Margen de contribución: el número que pocos entienden

Mi prima vende gelatinas afuera del Metro. Cada vasito lo da en $15 y le cuesta $6 entre grenetina, leche, azúcar y el desechable. Le pregunté una vez cuánto ganaba y soltó, sin pensarlo: “nueve pesos”. Casi tenía razón. Esos nueve pesos no son su utilidad, pero son el primer número que cualquiera necesita dominar antes de hablar de punto de equilibrio, de subir precios o de aceptar un pedido grande. Ese número tiene nombre técnico y aparece, escondido, en todos los estados de resultados que vas a leer en tu vida profesional: el margen de contribución.

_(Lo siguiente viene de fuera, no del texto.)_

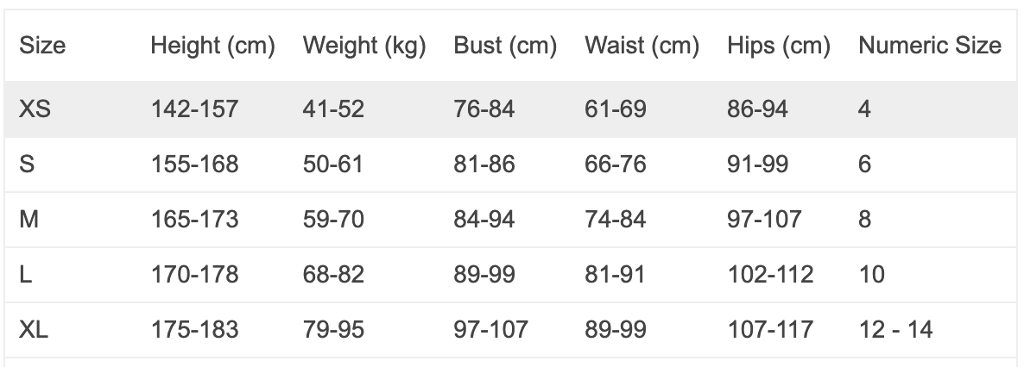Select the S size row label
The image size is (1024, 367).
(27, 164)
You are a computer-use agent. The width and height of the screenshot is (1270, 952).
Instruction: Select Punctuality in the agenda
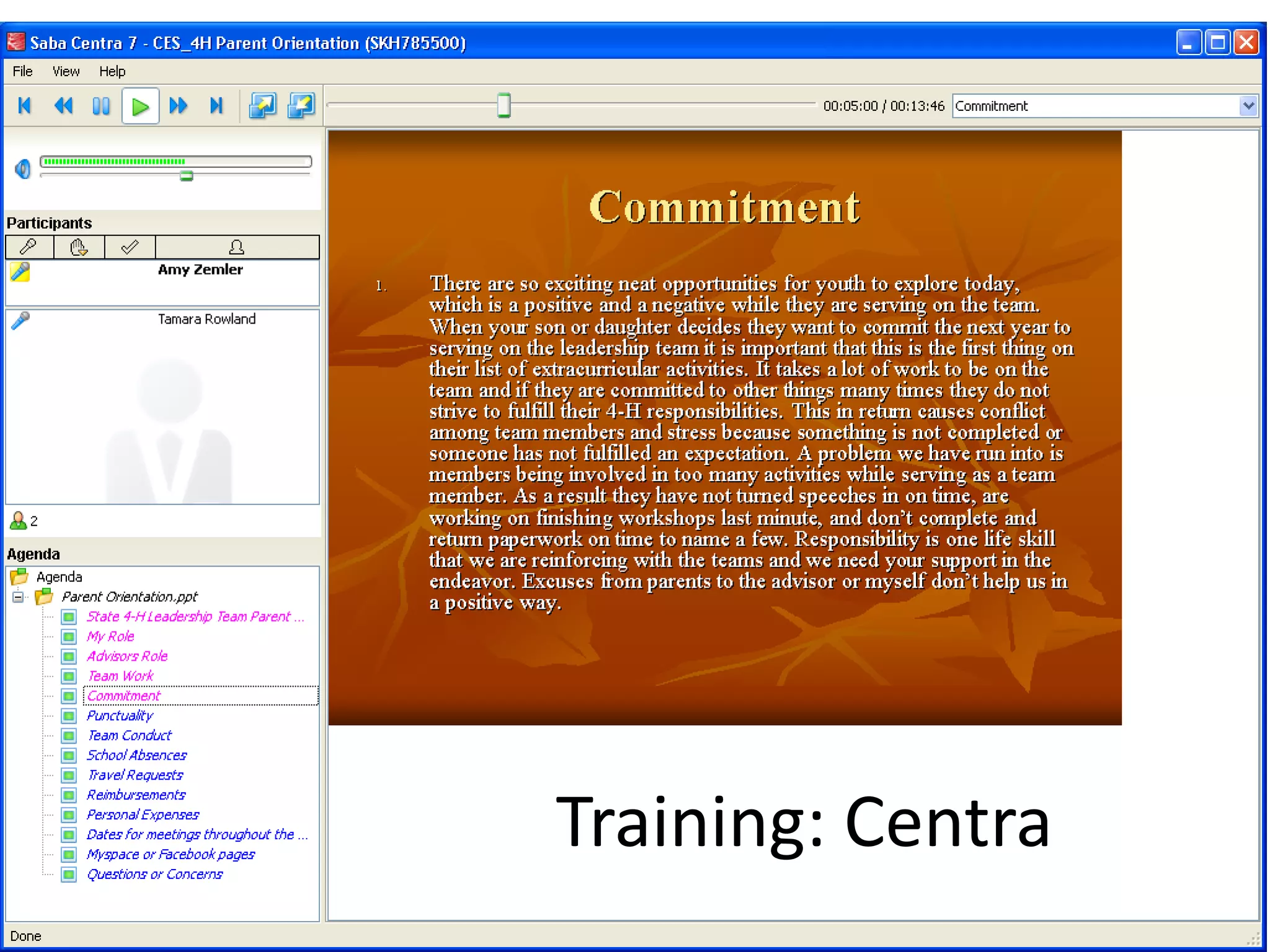pos(120,716)
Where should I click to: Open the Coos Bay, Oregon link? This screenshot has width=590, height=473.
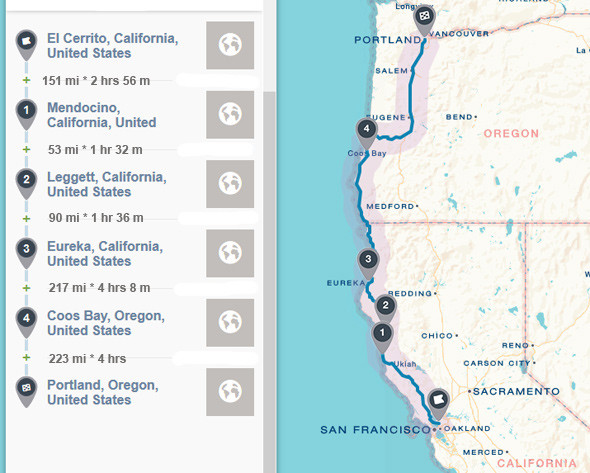click(x=106, y=323)
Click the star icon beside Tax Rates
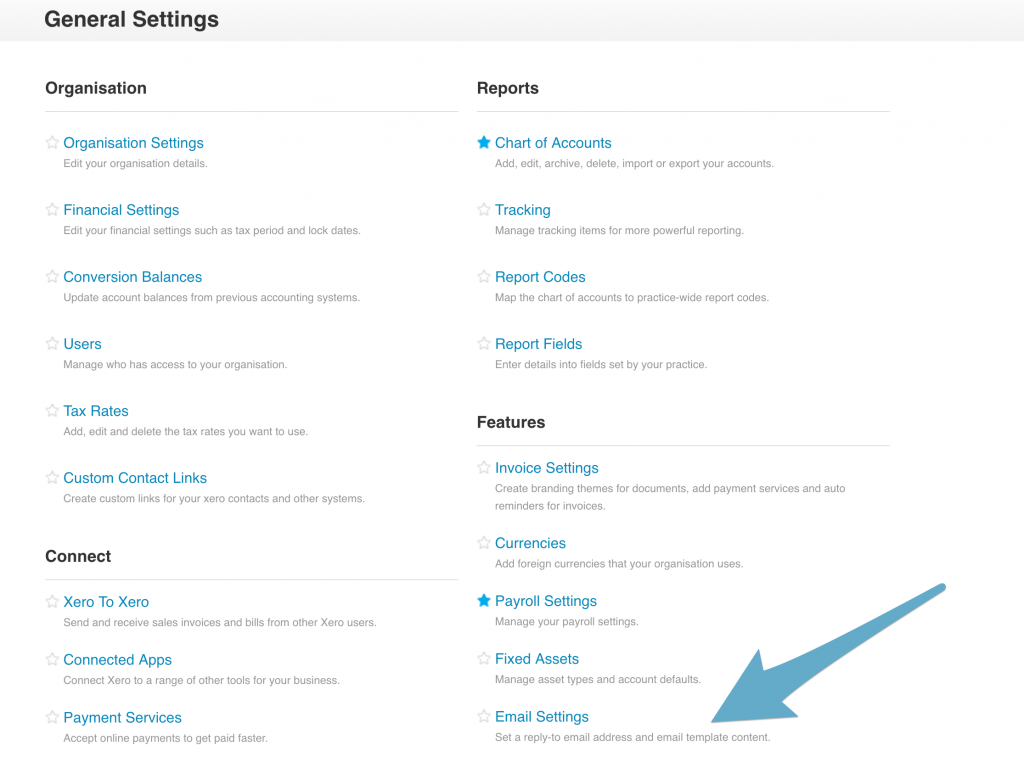 click(52, 411)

Qué es realmente el margen de contribución

El margen de contribución es lo que te queda de cada venta después de pagar los costos que cambian según cuánto produces o vendes. Esos costos que suben y bajan con el volumen se llaman costos variables: la materia prima, las comisiones de los vendedores, la mercancía que compras para revender, el empaque. Lo que sobra “contribuye” —de ahí el nombre— a dos cosas: pagar tus costos fijos (renta, sueldos administrativos, internet, el contador) y, una vez cubiertos esos, generar utilidad.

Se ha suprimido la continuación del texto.